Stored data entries
[Start of section]
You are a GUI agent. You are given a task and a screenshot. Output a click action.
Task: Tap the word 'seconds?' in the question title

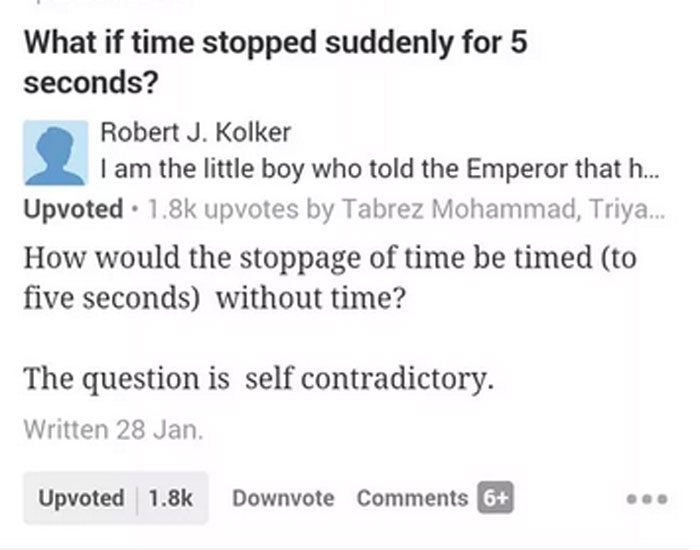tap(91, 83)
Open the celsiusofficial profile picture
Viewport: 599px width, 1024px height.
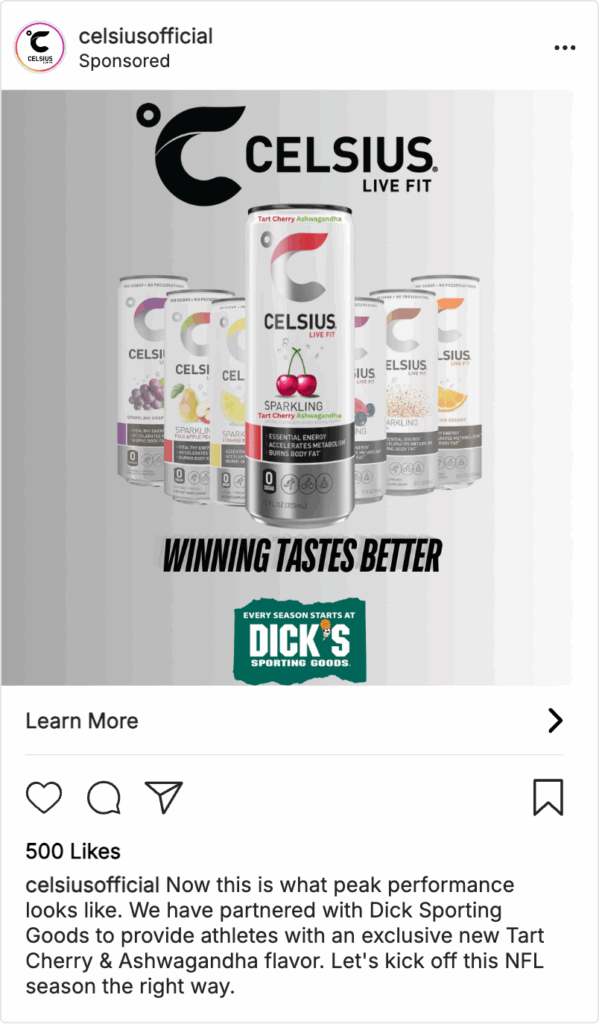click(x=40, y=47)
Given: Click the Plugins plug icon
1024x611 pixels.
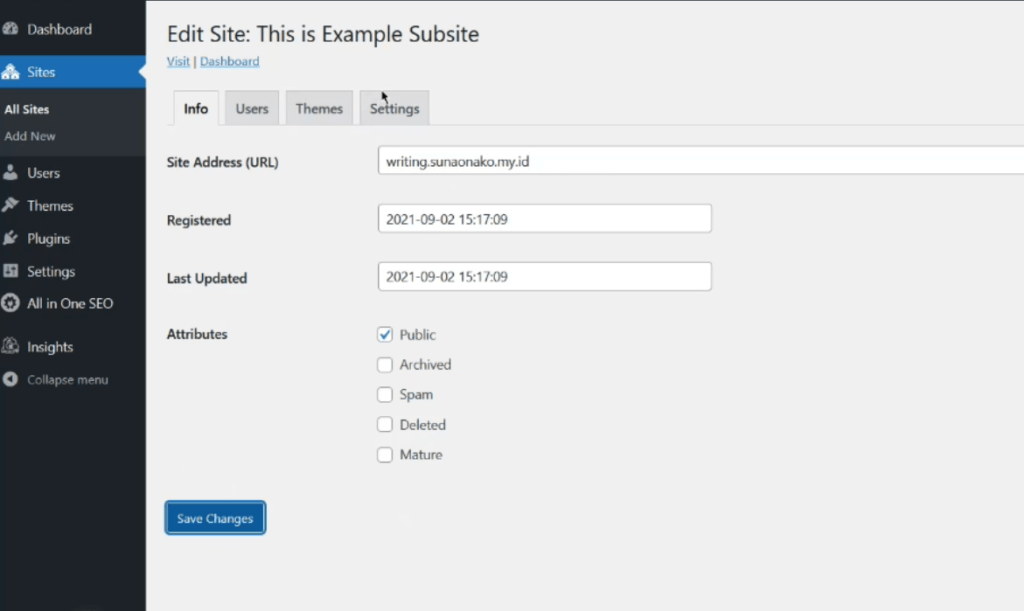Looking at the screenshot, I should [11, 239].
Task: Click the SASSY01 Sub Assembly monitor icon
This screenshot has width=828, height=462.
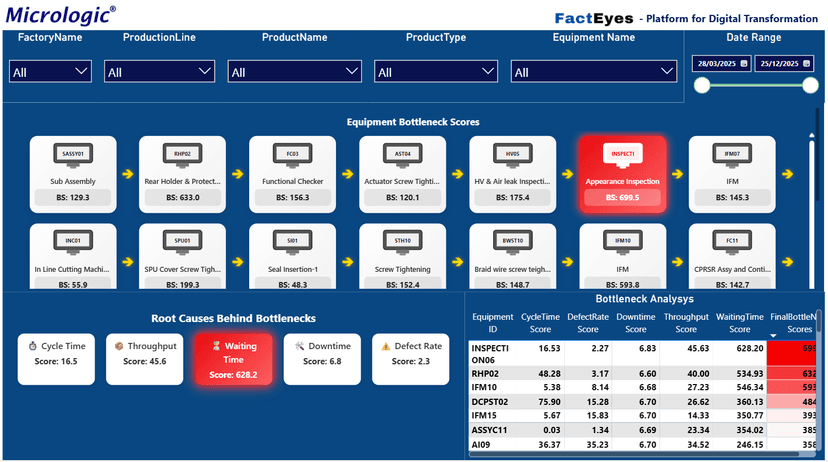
[End of section]
What you will do:
Each line that holds the word "icon" should be extracted from the records.

Solution for this problem:
Given: Click the Plugins plug icon
Task: Click the SASSY01 Sub Assembly monitor icon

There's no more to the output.